The Offspring work to pump up their straight-forward stage show at the Event Center

By Sarah Quelland

Photographs by George Sakkestad

IF YOU COULD merge the Living End's charismatic live performance with the Offspring's knack for writing catchy, radio-friendly punk tunes, you'd really have something.

The Living End, a lounge-punk trio currently known for its single "Prisoner of Society," opened for the Offspring last Tuesday (March 30) at the San Jose State Event Center. Led by Chris Cheney on lead vocals and guitar, the band was fun and energetic.

Scott Owen entertained with his ruddy upright bass, twirling it and perching on top of the instrument. Also impressive was drummer Trav Demsey, who worked a drum kit draped with leopard skin. Demsey's personality came shining through--not always an easy achievement for a drummer. He jumped up from time to time to rally the crowd; when he played, his hands flew with blurring speed.

The band did a well-received cover of Soft Cell's "Tainted Love" with an interlude featuring the theme from The Flintstones. One of the best songs of the set was the surf-rockish "Bloody Mary," which would have been a nice addition to Rob Zombie's compilation Halloween Hootenanny.

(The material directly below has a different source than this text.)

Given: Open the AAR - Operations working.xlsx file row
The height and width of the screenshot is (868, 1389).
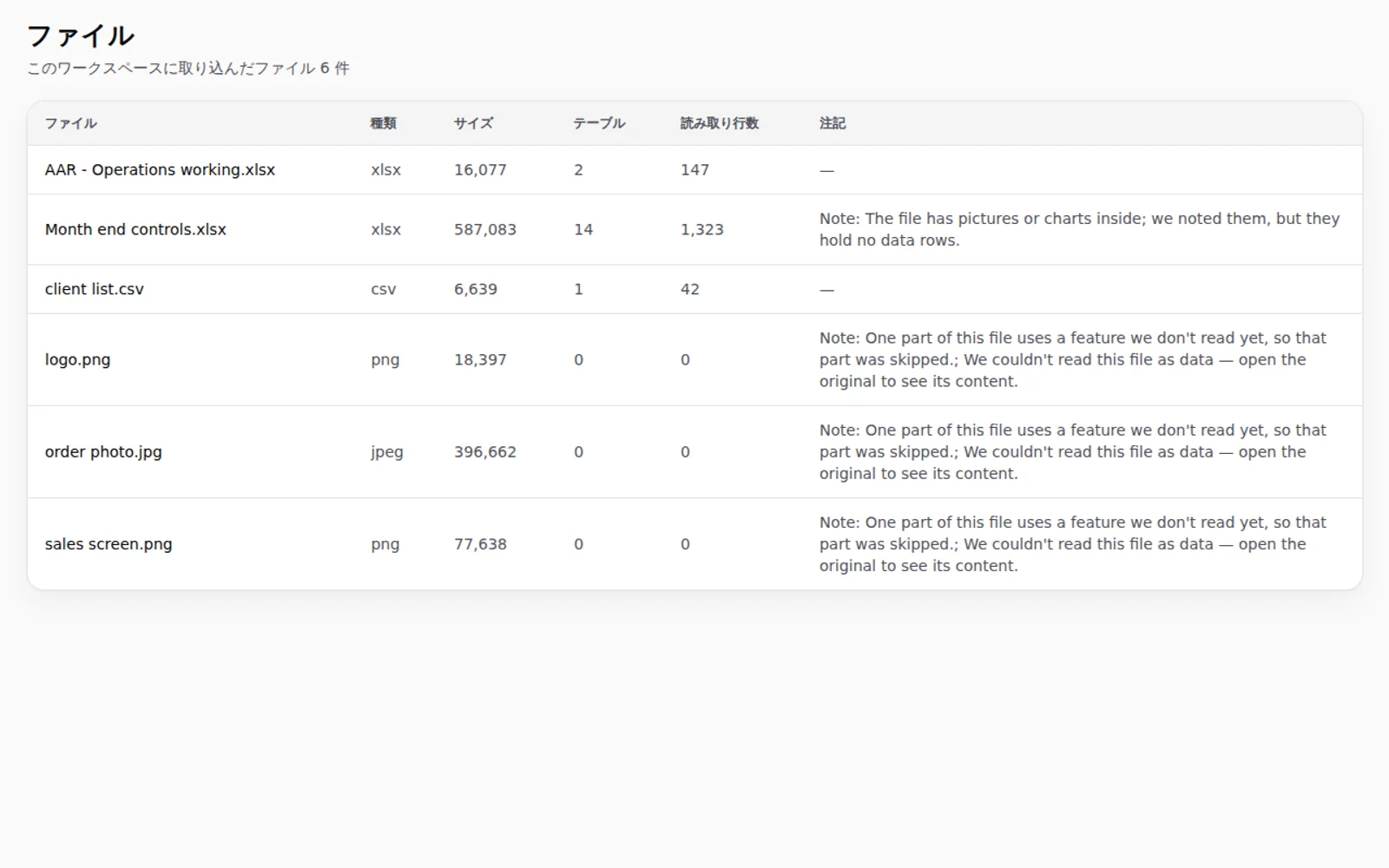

When technical difficulties arose with Owen's bass, Cheney good-naturedly heckled the crowd: "You should boo the fuck out of us." The audience--which up until this point had been a nonstop wave of crowd surfers--let out a resounding "Boo!" to which Owen responded, "I said 'Boo,' not 'Moo,' you cows."

Celebrity Dissing

Intermission followed, with Hole's Celebrity Skin on the P.A. system. Offspring last appeared in San Jose with Hole at the LIVE 105-sponsored Not So Silent Night benefit show at the Event Center. Playing Hole's album was likely a friendly dig at the Offspring, which, like many bands these days, doesn't seem to get along with Hole. (At the end of its set, vocalist Dexter Holland told the audience, "We had a much better time than the last time we were here. Because of who?" and guitarist Noodles blurted out, "Because Courtney's not here!")

One by one, members of the Offspring took the stage against a slide-projected backdrop. Flashy professional lighting matched the many shades of Manic Panic in the audience (Electric Sunshine, Wildfire red, Fuchsia Shock and Tiger Lily orange, as well as a guy in an icy-purple Tina Turner-style wig). Disappointingly, Holland's stage presence was fairly bland, although he warmed up as the night went on. For the most part, the band's straightforward delivery didn't vary far from its recordings.

The Offspring apparently knows that its live performance needs a boost these days because it's taken to presenting little staged moments during its act, including an intermission in which drinks are handed out and the band takes a break. During "Walla Walla," an inmate in an old-school black-and-white striped prison uniform declared, "I'm innocent. I didn't do it." Later, preceding "It's Cool to Hate," life-sized dolls of the Backstreet Boys were brought onstage so that Holland could beat them with a plastic baseball bat.

It's surprising how many popular songs the Offspring have, and the band went through all of them, including the newer "Pretty Fly (For a White Guy)," during which a kid costumed like the kid from the video (maybe it was the kid from the video) came out and worked the crowd with a cheesy '80s-style dance.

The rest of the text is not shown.